◆ Instructions for the task
Look in the data below for the line that contains "Task: Open network settings gear icon". Copy that line and the remaining lines exactly.

===== Exercise materials =====

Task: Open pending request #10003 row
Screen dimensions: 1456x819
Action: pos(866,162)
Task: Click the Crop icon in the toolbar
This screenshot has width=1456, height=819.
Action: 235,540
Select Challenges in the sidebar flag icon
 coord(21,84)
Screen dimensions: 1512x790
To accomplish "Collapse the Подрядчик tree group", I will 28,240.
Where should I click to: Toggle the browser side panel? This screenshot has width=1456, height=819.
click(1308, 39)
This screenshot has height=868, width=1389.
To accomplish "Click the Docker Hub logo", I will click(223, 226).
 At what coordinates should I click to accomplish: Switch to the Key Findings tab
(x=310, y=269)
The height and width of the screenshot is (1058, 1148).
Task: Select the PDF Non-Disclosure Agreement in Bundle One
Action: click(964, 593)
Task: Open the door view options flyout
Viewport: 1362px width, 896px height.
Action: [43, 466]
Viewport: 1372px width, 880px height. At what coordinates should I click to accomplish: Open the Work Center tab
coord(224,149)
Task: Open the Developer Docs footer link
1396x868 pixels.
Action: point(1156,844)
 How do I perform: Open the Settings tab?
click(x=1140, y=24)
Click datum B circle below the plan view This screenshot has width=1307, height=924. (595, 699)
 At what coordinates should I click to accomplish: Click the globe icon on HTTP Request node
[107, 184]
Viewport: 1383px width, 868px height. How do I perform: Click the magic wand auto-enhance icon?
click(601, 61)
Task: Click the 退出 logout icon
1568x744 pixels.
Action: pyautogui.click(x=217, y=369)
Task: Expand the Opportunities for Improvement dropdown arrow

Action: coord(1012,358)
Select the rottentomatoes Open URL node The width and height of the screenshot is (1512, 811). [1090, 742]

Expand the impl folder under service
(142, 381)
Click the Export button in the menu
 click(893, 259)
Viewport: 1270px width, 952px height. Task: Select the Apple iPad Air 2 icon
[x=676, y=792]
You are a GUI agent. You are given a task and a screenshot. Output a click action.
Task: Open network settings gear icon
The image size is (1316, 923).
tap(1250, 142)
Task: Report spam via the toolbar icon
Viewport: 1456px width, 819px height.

=====

◆ Response
Task: Open network settings gear icon
The image size is (1316, 923).
tap(1250, 142)
Task: Report spam via the toolbar icon
Viewport: 1456px width, 819px height.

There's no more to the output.